====== PROVIDED DATA
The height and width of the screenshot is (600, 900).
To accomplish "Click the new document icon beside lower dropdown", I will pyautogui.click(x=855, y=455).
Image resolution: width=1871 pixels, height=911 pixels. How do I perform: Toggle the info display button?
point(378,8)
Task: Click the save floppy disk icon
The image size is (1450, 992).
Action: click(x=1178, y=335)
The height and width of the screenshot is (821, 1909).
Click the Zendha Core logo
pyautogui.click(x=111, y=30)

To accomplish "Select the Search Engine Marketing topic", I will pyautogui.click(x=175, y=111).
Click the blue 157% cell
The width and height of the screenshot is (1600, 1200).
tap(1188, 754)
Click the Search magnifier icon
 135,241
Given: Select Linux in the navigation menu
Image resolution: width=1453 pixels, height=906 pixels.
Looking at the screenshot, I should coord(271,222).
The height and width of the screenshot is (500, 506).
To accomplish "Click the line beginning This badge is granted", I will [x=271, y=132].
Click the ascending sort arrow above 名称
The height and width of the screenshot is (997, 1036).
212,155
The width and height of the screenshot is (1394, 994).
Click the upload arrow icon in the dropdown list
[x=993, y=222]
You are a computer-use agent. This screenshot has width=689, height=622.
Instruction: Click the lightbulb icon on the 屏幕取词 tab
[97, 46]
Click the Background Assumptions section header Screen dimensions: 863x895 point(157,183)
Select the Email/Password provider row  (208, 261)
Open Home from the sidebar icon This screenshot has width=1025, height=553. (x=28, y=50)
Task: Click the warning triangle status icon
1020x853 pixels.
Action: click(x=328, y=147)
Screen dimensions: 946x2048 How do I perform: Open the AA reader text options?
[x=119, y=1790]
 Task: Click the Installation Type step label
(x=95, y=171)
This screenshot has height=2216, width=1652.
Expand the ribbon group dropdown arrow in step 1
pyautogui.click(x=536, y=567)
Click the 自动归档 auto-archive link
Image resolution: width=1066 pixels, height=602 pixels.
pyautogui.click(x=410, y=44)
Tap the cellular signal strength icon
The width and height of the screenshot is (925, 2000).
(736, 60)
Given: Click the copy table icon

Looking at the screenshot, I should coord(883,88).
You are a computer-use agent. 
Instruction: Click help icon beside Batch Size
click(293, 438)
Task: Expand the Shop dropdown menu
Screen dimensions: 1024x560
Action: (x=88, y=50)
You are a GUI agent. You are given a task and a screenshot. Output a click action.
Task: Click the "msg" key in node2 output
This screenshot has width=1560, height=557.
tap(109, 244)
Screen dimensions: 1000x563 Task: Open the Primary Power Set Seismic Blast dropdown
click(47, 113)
============
### ACTION ITEM
Among the lines in the data above, find those containing "computer" and give only how many there are.

### SOLUTION FOR THIS PROBLEM
2